Il delegato di Oliverio "traduce" le dichiarazioni del viceministro come una apertura al governatore

“Chiediamo che la Regione Calabria sia messa nelle stesse condizioni delle altre Regioni in piano di rientro, nelle quali il commissario alla Sanita’ e’ lo stesso presidente della Regione”. Lo ha detto il delegato del governatore Mario Oliverio per le politiche sanitarie, Franco Pacenza, dopo la visita in Calabria del sottosegretario alla Sanita’ Fugatti. “Il sottosegretario, come del resto il ministro della Sanita’ che insieme al presidente Oliverio abbiamo incontrato qualche settimana fa, ha assunto un’attenzione particolare sulle vicende calabresi, considerando che il commissariamento con una figura esterna riguarda solo la Calabria. E’ un interrogativo sul quale aspettiamo una risposta: c’e’ una situazione che per la Calabria e’ uno sfregio che sta durando da tre anni e non c’è un piu’ perche'”, aggiunge. “Prima – spiega il delegato del ‘governatore’ – il perché c’era, oggi il perché non c’e’ piu’ perche’ una norma ha rimosso l’incompatibilita’ tra la carica del presidente e la funzione commissariale”. Pacenza osserva: “Non e’ un vanto per nessuno che la Calabria sia l’unica regione in queste condizioni. Spero che il governo si interroghi, in primo luogo sui risultati prodotti in questi anni: noi infatti non abbiamo un orizzonte di uscita Piano di rientro, ormai arrivato a quasi nove anni”. E in questo quadro, sostiene, “rientra anche la questione della funzione di governo. Il ministro non ci ha rappresentato elementi di pregiudizio o di contrarieta’ a priori, ci ha detto che avrebbe valutato la situazione. E noi riteniamo che dentro questa valutazione ci siano tutte le ragioni per allineare anche la Calabria alle altre regioni in piano di rientro o commissariate. In tutte queste regioni sono i presidenti a svolgere la funzione di commissario, l’unica regione in cui questo non accade e’ la Calabria”.

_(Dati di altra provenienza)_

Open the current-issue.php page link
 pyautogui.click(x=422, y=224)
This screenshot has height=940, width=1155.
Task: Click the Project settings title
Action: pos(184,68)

Intanto, si è tenuto  pomeriggio nella Cittadella regionale a Catanzaro un incontro convocato dal delegato alle Politiche sanitarie della Presidenza Franco Pacenza sulle principali criticità della sanità calabrese.

Durante l’incontro sono state esaminate in particolare le gravi problematiche sanitarie determinate dalla carenza di medici specialisti sul territorio regionale in Ortopedia e Traumatologia e la questione del mancato accreditamento da parte del Ministero dell’Istruzione e della Ricerca (Miur) della Scuola di Ortopedia e Traumatologia dell’Università della Magna Graecia di Catanzaro, ma si è discusso anche del Decreto del Commissario al Piano di Rientro 154 riguardante il Piano delle assunzioni 2018 “carente – ha ribadito il delegato alle Politiche sanitarie della Regione Franco Pacenza – di qualsivoglia strategia, di reali priorità e di coperture economiche adeguate”. Pacenza ha poi sottolineato gli sforzi e la strategia della Regione nel voler rafforzare il più possibile il numero delle borse di studio nell’ambito dei settori specialistici sanitari, che come nel caso di Ortopedia e traumatologia, vivono una preoccupante carenza di medici specialisti sul territorio regionale. Inoltre, alla luce del mancato accreditamento, per il secondo anno consecutivo, della scuola di Ortopedia e Traumatologia dell’Università della Magna Graecia, sono state analizzate le criticità esistenti ma anche i punti di forza più evidenti.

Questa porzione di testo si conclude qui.